Last year, San Francisco became the first city to ban facial recognition software, and was followed by Oakland, Boston and other cities.
Some have questioned more than just the efficacy of the technology. The ACLU, among others, opposes the technology because it violates privacy rights and civil liberties.
Council President Brandon M. Scott spoke in favor of Burnett’s bill on social media last night.
“We have to get out of this mindset that technology is going to solve all of our problems,” Scott said.
Councilwoman Mary Pat Clarke’s “Ban the Burn” bill (20-0615), seeking to prevent the Young administration from extending the BRESCO incinerator contract with Wheelabrator Technologies, was assigned tonight to the Judiciary Committee.

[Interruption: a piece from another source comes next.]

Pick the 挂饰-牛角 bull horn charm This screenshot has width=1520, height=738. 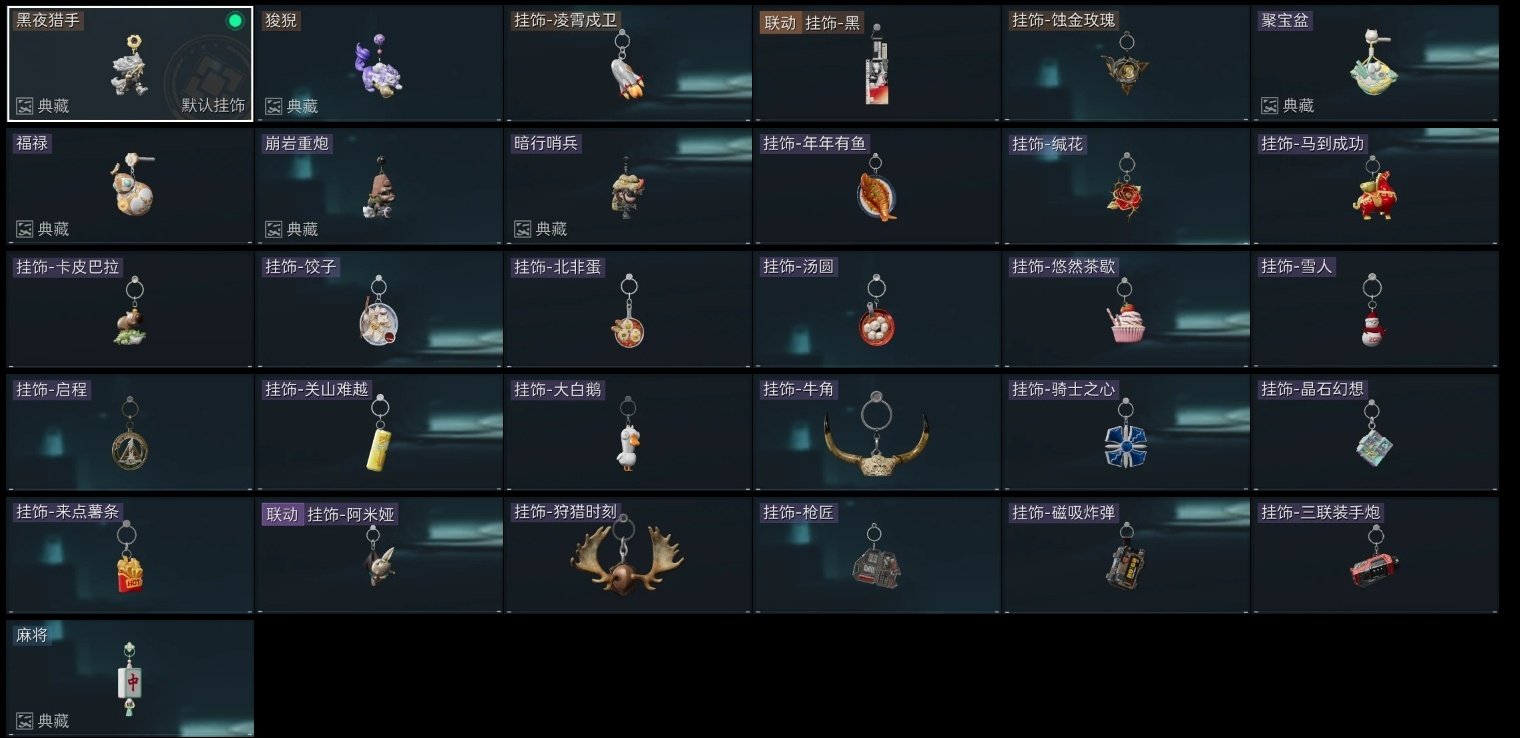pos(877,432)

Clarke said the South Baltimore incinerator urgently needs to be closed in order to protect public health and the environment.
“This is the decisive moment, really,” she said. “If we don’t [end incineration], we will lose years and years to a half-baked fixup of BRESCO, which still pollutes and which has no end in sight.”
Indigenous Peoples’ Day
It was a busy meeting, 2½ hours long, with a little more than two months to go in the 72nd term of the Council.
Councilman John Bullock introduced a bill renaming Columbus Day in honor of indigenous people.
It calls for an Indigenous Peoples’ Day to become a legal holiday in Baltimore in place of Columbus Day on the second Monday in October.
The bill comes after protesters knocked down the Christopher Columbus statue near Little Italy on July 4th, tossing the marble fragments into the Inner Harbor.
Last week, the city deeded the fragments, salvaged from the harbor, back to an Italian American group that gave the monument to the city in 1984.
“We believe the time has come for us to be on the right side of history,” Bullock said.
Preventing another Beirut
Councilman Bill Henry introduced a bill prompted by the massive accidental explosion last month in Beirut.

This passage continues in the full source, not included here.